Goal of the exercise.
Each entry should be printed exactly, with its images omitted.

╭─ Given entries

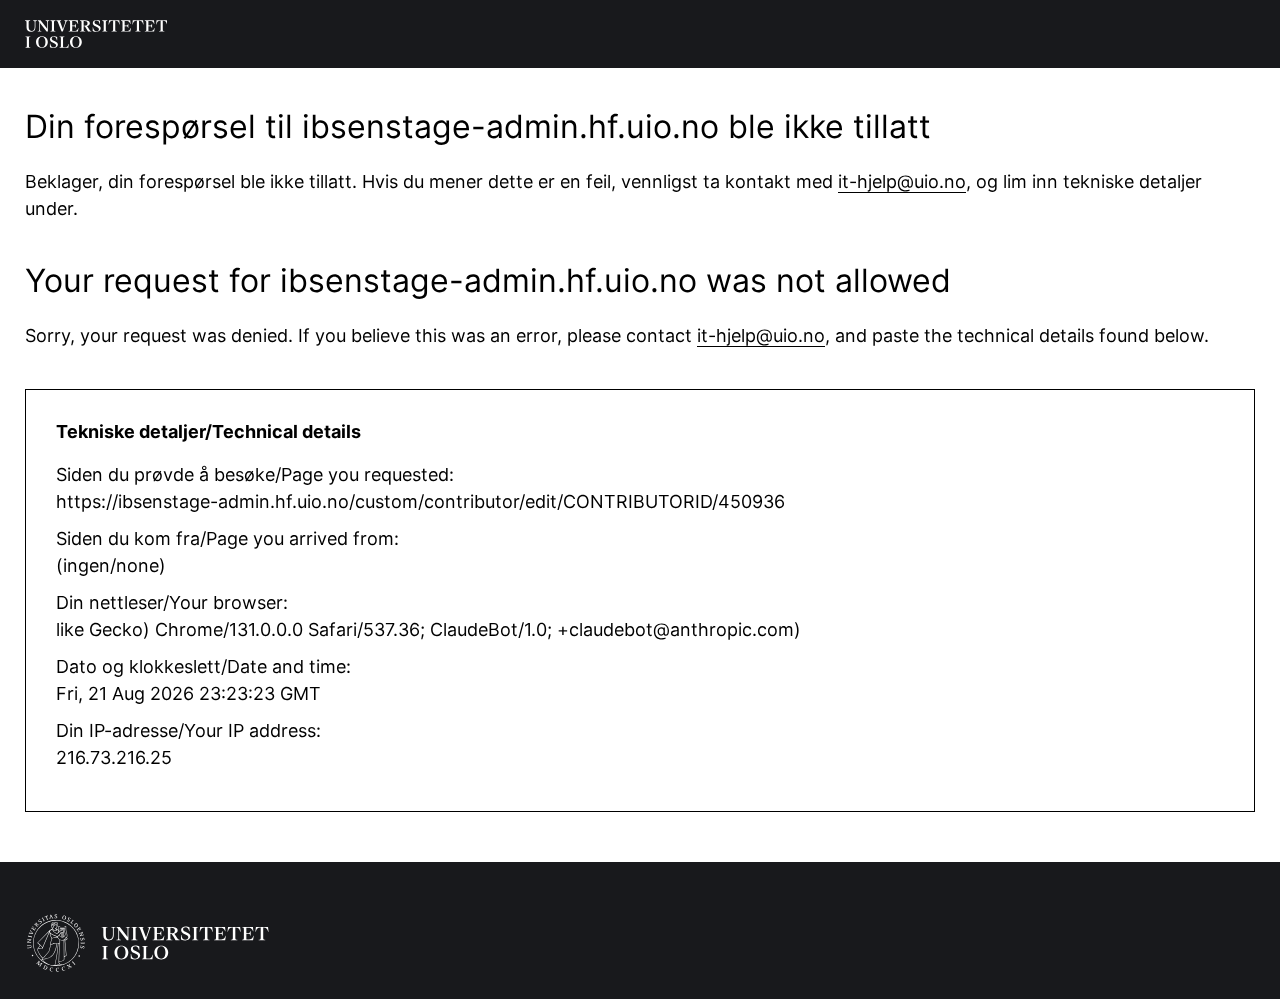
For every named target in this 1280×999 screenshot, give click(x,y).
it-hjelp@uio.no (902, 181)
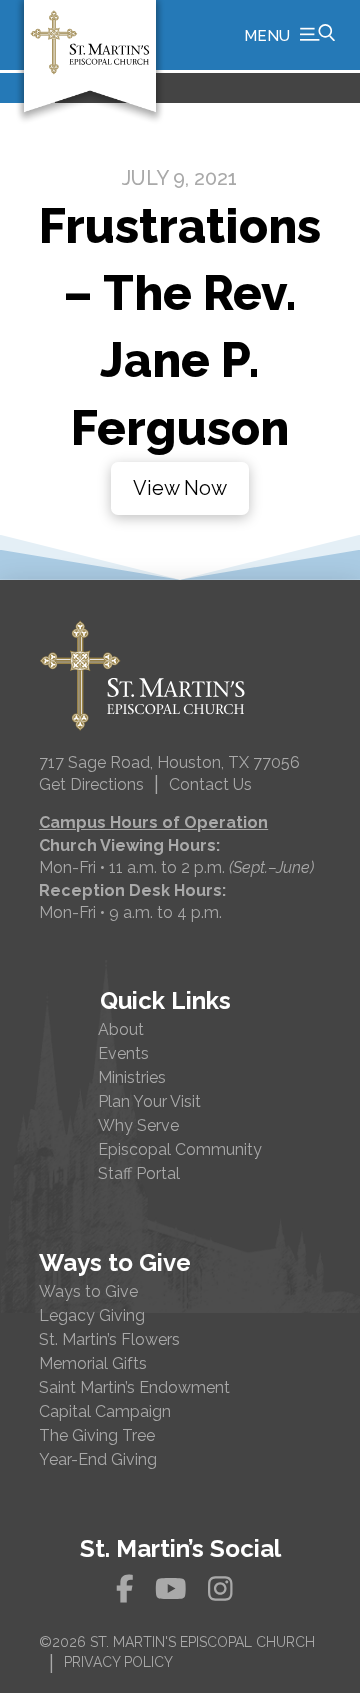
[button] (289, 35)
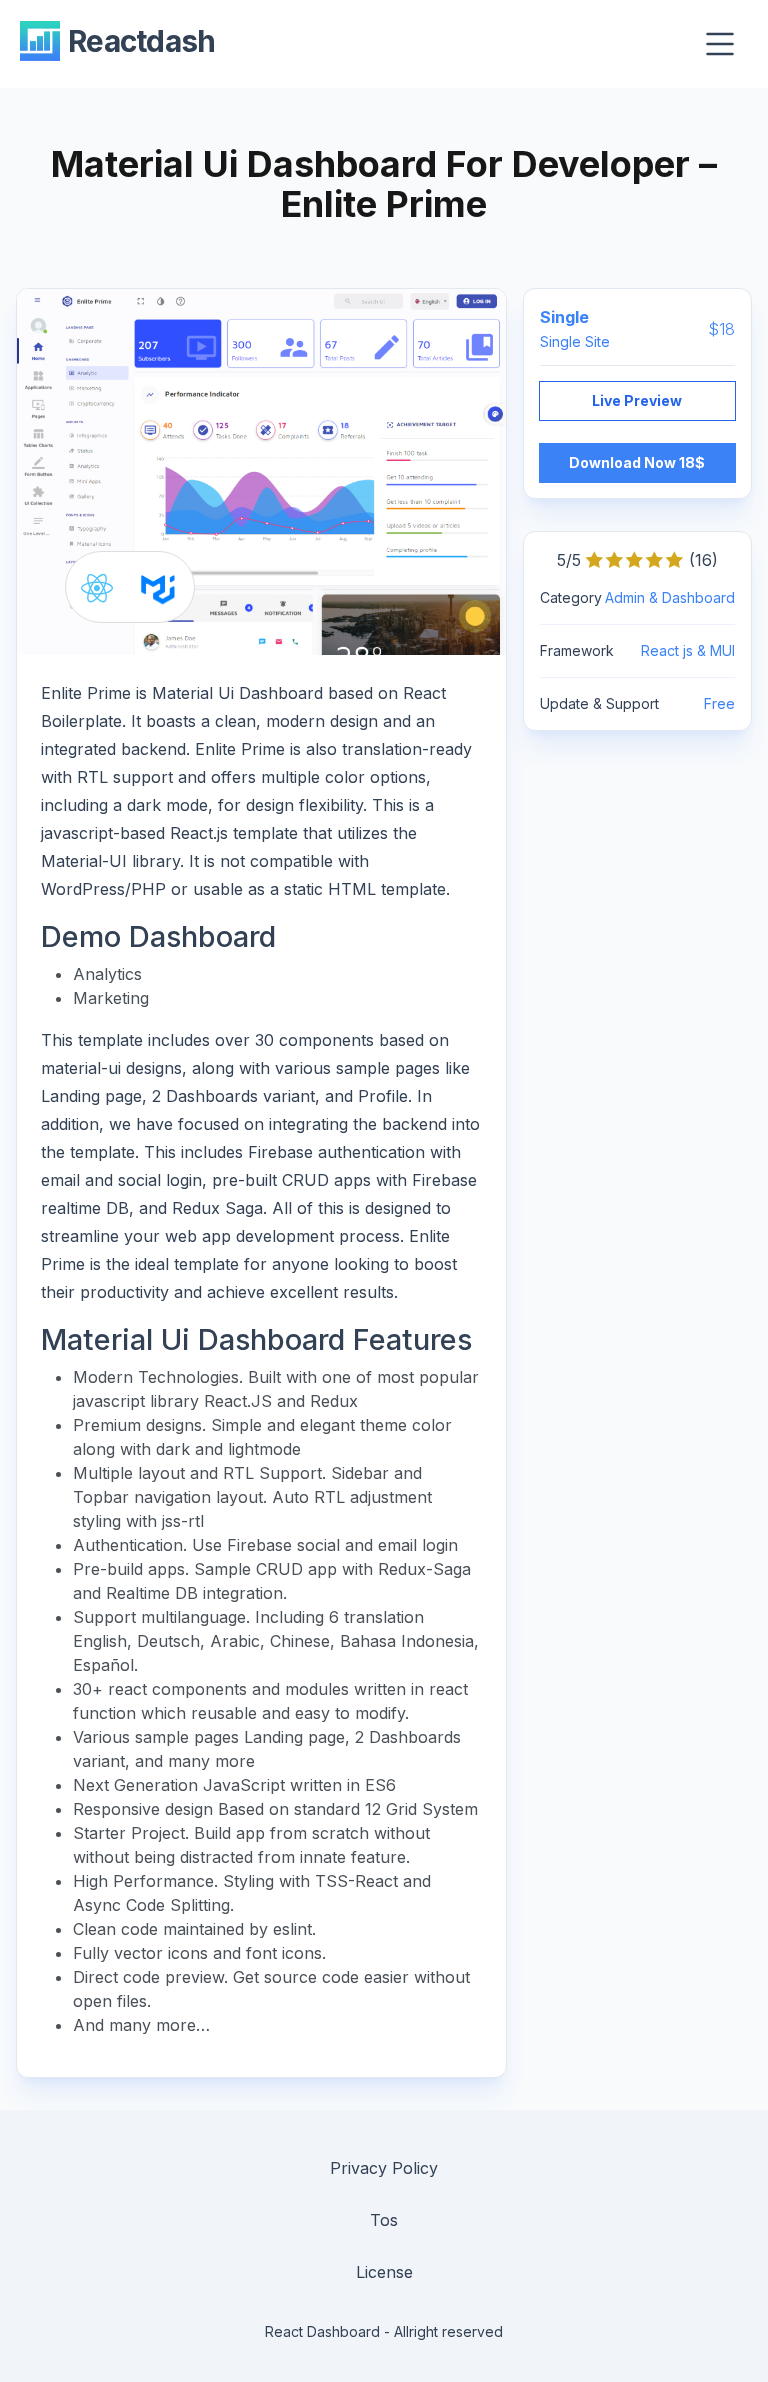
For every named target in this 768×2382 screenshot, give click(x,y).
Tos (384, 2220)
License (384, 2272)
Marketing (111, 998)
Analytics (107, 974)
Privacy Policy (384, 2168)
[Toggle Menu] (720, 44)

╰─

Exercise answer.
For every named target in this 1280×999 screenshot, give click(x,y).
it-hjelp@uio.no (902, 181)
[button] (289, 35)
For every named target in this 768×2382 screenshot, give click(x,y).
Tos (384, 2220)
License (384, 2272)
Marketing (111, 998)
Analytics (107, 974)
Privacy Policy (384, 2168)
[Toggle Menu] (720, 44)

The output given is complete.